-- BEGIN Stored rows --

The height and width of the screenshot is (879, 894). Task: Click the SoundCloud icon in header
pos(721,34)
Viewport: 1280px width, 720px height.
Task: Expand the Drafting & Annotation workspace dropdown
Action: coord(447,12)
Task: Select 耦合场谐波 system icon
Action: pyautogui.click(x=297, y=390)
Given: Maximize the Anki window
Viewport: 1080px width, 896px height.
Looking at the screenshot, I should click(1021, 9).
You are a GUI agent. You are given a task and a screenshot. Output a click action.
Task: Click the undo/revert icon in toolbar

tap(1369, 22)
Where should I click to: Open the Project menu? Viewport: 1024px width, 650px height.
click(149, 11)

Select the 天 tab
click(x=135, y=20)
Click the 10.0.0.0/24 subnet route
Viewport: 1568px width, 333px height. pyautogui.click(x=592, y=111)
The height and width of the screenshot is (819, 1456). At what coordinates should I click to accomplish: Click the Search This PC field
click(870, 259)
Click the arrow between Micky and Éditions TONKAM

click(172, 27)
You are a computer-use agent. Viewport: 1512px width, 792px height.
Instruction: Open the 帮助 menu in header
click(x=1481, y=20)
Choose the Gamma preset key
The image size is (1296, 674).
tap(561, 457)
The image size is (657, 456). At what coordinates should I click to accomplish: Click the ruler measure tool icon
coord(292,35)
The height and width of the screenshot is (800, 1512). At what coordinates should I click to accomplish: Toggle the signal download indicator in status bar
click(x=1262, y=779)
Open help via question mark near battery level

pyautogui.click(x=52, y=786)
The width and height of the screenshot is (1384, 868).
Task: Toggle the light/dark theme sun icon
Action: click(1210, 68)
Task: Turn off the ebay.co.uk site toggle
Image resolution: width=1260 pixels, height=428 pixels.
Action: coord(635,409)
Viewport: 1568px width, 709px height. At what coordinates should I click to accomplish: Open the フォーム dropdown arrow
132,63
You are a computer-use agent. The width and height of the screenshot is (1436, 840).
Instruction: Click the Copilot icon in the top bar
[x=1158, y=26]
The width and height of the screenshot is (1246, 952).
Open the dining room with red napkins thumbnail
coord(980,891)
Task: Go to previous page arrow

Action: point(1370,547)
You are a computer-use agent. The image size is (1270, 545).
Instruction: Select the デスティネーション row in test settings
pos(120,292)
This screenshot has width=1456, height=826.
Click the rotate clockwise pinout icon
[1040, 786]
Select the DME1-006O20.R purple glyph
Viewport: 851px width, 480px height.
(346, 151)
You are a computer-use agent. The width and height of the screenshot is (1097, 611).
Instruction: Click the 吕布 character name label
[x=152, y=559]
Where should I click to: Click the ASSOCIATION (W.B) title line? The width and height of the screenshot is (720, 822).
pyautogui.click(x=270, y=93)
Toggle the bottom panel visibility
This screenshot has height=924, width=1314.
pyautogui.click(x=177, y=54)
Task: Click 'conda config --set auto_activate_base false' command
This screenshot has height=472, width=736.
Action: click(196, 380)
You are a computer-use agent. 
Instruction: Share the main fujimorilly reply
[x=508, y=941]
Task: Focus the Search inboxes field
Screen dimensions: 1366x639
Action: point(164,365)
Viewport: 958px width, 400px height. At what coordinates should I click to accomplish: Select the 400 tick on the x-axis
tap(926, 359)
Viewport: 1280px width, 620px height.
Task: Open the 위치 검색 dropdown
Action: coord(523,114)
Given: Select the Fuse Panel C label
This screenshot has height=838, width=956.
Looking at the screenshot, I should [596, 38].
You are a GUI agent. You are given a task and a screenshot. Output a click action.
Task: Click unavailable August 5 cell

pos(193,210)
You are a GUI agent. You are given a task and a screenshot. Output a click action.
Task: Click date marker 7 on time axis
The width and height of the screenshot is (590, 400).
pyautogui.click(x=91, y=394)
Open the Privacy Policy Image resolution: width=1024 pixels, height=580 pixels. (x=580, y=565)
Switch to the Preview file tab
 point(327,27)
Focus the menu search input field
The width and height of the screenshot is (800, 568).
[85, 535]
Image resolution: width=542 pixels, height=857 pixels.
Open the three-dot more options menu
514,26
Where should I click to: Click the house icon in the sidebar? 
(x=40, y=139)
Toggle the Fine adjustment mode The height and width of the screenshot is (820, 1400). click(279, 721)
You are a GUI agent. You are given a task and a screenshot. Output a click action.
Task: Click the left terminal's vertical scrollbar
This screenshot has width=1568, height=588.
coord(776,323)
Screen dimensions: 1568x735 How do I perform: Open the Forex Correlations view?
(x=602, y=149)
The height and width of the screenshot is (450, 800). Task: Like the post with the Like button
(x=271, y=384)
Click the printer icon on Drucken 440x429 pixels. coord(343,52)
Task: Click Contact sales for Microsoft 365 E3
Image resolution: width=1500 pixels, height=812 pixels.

-- END Stored rows --

*Task requirements*: Update the lines from the very first one through the line that contains "click(x=135, y=20)", changing "Anki" to "Obsidian" and keeping everything else the same.

*The solution*:
The height and width of the screenshot is (879, 894). Task: Click the SoundCloud icon in header
pos(721,34)
Viewport: 1280px width, 720px height.
Task: Expand the Drafting & Annotation workspace dropdown
Action: coord(447,12)
Task: Select 耦合场谐波 system icon
Action: pyautogui.click(x=297, y=390)
Given: Maximize the Obsidian window
Viewport: 1080px width, 896px height.
Looking at the screenshot, I should click(1021, 9).
You are a GUI agent. You are given a task and a screenshot. Output a click action.
Task: Click the undo/revert icon in toolbar

tap(1369, 22)
Where should I click to: Open the Project menu? Viewport: 1024px width, 650px height.
click(149, 11)

Select the 天 tab
click(x=135, y=20)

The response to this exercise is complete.